Title: Luna’s Quiet Judgment
Luna never meant for it to become a habit. The first time had been out of necessity—Libby was exhausted, pale from sleepless nights, and Levi wouldn’t stop crying. His tiny body trembled with a kind of fragile urgency that made Luna uneasy. He seemed… weaker than the others. Smaller. Slower. As if the world had already taken too much from him before he had a chance to grow into it.
“Just this once,” Libby had murmured, too tired to argue, placing Levi into Luna’s arms.
But once became twice, and then something unspoken settled between them.
Luna watched Levi differently than the others did. Where Libby saw a child who needed love and patience, Luna saw vulnerability—something that, in her mind, demanded intervention. Strength mattered. It always had. And Levi, with his soft cries and delicate frame, seemed like he might slip through the cracks if someone didn’t step in.
So Luna did.
She told herself it was practical. That she was helping. That Levi needed more than what Libby alone could give. But deep down, her reasoning was sharper, more judgmental than she dared admit aloud: he was weak, and weakness required correction.

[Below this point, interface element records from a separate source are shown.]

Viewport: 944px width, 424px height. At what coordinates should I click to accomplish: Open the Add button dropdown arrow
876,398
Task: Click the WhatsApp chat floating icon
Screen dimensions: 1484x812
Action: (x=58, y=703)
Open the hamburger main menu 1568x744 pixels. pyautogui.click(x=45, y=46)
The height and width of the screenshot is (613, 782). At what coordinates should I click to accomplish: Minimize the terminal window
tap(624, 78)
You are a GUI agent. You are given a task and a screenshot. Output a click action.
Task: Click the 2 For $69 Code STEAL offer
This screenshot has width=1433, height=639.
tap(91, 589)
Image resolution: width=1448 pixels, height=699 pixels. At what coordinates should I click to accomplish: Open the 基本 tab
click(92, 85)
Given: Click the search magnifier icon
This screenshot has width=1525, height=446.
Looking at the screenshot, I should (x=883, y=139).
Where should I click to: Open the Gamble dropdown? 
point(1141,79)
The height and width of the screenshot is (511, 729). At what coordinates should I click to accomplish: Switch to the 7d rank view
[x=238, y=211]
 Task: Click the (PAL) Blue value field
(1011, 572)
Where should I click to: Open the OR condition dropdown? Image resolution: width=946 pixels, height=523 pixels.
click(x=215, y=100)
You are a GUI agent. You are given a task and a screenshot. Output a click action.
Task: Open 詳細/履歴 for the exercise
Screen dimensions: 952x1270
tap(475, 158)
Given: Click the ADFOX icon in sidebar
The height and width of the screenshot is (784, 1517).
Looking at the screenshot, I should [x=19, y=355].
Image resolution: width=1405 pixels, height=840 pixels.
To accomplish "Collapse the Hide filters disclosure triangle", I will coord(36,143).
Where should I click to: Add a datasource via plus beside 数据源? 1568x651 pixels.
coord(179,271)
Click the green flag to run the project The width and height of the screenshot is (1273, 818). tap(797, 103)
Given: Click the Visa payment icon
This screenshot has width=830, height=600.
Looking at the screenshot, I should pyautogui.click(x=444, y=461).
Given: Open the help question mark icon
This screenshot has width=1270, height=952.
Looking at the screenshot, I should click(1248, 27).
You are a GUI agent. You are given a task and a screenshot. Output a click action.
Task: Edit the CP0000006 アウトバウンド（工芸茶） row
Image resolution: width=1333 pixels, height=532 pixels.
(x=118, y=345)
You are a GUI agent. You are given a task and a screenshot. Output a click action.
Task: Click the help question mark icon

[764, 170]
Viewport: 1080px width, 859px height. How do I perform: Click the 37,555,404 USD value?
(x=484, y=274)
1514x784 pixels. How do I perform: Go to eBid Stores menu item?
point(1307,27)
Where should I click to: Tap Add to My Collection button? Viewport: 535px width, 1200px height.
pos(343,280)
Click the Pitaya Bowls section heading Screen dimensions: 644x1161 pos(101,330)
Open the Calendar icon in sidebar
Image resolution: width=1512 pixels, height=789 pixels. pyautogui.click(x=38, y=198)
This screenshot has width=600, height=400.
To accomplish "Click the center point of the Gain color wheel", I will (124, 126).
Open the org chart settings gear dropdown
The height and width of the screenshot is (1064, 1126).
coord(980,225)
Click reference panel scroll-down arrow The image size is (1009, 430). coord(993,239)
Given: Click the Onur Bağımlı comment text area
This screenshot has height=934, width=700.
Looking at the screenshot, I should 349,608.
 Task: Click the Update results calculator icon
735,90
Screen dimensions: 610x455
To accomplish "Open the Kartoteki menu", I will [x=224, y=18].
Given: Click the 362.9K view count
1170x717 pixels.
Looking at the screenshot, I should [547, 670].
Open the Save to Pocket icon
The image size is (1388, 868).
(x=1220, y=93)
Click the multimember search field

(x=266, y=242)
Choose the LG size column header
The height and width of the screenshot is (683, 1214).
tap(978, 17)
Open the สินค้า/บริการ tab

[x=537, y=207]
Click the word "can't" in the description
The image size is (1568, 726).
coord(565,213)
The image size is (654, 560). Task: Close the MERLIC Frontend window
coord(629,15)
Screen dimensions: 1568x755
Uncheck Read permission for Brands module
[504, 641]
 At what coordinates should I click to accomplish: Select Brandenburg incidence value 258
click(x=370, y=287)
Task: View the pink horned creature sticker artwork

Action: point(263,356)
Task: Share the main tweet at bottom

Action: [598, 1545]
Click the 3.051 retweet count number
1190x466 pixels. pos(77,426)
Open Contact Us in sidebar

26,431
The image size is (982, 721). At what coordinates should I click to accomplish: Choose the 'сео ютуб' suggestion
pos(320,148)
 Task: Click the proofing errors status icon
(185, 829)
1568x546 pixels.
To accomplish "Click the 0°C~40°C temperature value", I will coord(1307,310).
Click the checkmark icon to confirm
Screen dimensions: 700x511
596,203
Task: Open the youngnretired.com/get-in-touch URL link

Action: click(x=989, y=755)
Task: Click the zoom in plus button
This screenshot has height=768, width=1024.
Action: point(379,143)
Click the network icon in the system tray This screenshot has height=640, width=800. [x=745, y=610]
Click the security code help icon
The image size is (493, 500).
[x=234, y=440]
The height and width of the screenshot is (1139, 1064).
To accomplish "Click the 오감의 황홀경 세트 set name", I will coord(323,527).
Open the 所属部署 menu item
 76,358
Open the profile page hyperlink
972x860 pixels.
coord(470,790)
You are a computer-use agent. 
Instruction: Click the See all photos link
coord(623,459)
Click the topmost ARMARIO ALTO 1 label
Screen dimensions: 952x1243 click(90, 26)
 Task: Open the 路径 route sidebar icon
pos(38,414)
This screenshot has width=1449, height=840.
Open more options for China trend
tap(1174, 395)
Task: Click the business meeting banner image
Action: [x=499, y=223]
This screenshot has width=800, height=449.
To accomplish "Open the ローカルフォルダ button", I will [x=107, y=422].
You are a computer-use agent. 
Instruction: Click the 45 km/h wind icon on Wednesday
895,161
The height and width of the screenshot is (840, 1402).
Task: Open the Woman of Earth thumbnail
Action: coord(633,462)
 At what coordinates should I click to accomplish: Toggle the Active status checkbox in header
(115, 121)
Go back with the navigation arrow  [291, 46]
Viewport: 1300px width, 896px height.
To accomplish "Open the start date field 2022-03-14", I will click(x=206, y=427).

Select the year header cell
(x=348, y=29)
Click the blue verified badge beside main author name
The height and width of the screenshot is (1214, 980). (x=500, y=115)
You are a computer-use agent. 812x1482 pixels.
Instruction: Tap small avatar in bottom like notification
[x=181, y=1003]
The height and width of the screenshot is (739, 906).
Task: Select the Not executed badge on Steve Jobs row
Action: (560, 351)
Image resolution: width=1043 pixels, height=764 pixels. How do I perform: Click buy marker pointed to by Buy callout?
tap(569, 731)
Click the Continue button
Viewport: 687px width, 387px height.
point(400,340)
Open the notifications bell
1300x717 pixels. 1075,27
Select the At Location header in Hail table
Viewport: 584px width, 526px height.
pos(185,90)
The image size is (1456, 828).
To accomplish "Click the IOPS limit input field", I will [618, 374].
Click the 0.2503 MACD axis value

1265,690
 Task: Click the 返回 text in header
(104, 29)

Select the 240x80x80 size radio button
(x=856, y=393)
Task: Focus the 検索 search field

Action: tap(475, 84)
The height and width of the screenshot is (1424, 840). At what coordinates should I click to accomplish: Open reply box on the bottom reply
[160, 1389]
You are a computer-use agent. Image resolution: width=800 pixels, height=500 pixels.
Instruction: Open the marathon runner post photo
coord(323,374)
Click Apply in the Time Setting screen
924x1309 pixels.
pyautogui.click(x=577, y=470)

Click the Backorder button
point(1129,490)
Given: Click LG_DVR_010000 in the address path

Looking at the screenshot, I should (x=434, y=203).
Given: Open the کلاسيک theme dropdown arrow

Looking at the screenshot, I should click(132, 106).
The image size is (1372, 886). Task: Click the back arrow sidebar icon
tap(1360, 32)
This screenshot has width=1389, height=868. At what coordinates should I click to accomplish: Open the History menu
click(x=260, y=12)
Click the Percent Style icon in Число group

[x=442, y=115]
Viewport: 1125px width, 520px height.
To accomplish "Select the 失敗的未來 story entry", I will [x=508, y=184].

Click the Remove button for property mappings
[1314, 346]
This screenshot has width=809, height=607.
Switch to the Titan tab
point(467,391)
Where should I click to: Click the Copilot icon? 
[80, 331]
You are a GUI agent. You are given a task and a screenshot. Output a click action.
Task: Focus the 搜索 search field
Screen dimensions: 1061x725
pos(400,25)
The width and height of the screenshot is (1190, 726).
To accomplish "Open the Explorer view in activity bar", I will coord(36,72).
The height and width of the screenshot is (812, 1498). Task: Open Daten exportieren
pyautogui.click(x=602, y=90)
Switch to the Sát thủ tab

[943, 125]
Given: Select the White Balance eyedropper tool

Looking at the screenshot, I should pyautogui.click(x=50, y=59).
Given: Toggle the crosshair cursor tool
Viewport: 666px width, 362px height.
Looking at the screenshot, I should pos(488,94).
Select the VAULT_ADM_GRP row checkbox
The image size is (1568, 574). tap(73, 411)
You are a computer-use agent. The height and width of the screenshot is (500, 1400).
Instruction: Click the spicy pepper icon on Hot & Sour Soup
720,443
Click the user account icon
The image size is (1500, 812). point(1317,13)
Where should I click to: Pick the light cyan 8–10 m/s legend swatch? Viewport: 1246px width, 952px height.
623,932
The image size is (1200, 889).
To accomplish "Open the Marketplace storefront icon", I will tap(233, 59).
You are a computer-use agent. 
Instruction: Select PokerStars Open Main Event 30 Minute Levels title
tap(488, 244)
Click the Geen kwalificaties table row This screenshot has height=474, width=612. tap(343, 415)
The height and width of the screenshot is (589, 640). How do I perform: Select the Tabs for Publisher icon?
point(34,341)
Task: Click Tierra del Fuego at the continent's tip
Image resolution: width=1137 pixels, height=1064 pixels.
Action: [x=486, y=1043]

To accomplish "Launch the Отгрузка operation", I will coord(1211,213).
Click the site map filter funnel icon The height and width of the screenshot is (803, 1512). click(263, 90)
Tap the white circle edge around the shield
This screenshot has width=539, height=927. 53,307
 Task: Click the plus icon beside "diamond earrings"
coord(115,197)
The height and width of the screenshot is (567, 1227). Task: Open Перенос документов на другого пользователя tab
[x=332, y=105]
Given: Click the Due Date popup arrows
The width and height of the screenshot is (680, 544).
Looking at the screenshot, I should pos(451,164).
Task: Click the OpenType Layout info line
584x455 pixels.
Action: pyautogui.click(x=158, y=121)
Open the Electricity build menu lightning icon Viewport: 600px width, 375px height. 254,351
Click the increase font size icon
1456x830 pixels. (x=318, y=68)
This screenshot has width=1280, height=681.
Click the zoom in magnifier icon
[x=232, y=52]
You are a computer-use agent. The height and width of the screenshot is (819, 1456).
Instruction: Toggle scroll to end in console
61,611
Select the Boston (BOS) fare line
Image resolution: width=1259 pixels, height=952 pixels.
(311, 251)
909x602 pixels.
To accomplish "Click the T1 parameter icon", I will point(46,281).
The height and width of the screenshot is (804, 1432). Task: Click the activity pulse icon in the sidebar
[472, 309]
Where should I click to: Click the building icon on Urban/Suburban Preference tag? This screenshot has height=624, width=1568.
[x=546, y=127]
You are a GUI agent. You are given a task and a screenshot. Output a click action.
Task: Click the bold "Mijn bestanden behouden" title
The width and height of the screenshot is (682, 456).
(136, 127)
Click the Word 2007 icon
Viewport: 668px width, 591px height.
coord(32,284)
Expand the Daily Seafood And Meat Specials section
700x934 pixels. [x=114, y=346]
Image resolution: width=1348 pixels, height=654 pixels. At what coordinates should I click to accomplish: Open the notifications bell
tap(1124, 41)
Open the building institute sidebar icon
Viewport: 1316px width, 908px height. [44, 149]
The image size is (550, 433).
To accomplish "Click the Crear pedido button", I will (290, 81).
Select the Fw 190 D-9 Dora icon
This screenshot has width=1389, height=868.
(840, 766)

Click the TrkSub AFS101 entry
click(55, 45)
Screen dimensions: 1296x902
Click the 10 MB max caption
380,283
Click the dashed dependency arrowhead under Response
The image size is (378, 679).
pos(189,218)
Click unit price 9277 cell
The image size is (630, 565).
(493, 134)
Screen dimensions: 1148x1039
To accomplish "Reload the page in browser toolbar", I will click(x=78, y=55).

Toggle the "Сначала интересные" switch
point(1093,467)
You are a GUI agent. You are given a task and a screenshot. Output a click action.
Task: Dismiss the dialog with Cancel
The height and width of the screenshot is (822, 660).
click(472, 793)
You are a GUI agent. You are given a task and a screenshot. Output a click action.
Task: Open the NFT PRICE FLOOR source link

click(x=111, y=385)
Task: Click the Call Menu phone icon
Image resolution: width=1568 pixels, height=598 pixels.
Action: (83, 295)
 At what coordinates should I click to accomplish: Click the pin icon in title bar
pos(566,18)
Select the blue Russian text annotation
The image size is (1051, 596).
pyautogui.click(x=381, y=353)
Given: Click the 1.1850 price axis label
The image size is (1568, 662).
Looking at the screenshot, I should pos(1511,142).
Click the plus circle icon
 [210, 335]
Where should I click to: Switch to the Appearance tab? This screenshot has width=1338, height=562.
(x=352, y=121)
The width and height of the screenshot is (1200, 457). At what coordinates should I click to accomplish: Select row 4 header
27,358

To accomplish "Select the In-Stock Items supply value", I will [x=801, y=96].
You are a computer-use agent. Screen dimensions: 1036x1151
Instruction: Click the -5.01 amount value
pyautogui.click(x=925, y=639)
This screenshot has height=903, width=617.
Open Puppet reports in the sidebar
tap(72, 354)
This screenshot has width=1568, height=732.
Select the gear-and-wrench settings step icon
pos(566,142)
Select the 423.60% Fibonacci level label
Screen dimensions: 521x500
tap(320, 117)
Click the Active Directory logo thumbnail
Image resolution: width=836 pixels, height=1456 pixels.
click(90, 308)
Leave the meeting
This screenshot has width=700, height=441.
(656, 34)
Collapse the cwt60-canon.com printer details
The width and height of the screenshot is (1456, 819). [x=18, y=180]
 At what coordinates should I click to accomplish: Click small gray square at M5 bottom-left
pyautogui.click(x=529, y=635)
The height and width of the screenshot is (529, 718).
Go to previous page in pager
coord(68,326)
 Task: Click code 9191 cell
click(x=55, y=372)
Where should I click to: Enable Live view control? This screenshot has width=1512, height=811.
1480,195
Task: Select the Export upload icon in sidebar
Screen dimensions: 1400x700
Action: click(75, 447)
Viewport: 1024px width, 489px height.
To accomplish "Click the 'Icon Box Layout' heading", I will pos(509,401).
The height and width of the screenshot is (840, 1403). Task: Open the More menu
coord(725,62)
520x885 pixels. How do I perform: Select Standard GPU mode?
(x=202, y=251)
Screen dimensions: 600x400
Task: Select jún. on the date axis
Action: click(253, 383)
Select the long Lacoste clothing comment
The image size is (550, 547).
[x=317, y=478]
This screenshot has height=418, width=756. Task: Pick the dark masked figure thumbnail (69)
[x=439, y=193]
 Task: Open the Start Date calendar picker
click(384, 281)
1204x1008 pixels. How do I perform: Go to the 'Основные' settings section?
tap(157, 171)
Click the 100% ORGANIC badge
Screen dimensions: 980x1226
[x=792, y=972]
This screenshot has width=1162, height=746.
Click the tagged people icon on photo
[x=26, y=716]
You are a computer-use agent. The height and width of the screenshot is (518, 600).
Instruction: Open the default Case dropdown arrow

When Levi fed, he clung tightly, as if instinctively aware of his own fragility. Luna felt it in the way his fingers curled, in the urgency of his breathing. It stirred something complicated in her—not quite tenderness, not quite control, but something in between.
Libby noticed, of course. She wasn’t blind to the growing pattern, nor to the subtle shift in Luna’s demeanor whenever Levi was involved.
“You don’t have to keep doing this,” Libby said one evening, her voice gentler than the tension in her eyes.
Luna shrugged, avoiding her gaze. “He needs it.”
“He needs me too.”
The words lingered longer than either of them expected.
Luna finally looked down at Levi, now sleeping peacefully against her. For a moment, her certainty wavered. Maybe it wasn’t just about strength or weakness. Maybe it never had been.
But habits, once formed, are hard to break—especially when they’re built on beliefs you’re not ready to question.